▶ Action item:
Search the data for "Switch" and copy every matching line.

▶ Task input:

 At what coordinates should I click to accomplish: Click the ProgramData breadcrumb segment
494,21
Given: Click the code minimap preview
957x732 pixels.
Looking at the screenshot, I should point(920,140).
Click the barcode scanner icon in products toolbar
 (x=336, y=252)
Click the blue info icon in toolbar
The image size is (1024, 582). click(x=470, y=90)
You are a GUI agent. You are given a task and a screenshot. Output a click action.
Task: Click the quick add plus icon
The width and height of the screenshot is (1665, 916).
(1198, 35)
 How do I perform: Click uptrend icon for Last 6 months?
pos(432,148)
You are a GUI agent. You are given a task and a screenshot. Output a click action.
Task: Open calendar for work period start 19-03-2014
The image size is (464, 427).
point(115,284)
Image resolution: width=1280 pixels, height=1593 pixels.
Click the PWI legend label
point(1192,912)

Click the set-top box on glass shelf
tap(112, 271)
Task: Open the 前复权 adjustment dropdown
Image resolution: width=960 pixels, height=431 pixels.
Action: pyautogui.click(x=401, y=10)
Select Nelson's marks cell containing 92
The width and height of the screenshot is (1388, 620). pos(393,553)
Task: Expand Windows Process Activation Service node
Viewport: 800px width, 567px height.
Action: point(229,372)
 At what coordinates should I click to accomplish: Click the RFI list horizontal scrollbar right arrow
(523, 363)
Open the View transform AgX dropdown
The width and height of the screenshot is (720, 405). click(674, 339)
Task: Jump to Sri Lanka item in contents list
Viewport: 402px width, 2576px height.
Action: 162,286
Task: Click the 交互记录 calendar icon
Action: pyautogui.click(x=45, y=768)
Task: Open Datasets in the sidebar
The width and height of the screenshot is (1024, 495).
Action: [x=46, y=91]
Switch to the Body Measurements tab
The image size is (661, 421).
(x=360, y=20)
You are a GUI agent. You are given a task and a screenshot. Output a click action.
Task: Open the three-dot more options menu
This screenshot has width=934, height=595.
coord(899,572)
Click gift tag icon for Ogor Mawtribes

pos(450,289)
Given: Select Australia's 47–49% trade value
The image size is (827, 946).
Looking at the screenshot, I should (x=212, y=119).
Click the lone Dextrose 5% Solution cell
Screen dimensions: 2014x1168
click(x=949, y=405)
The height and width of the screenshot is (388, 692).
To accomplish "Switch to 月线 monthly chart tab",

▶ Response:
Switch to the Body Measurements tab
To accomplish "Switch to 月线 monthly chart tab",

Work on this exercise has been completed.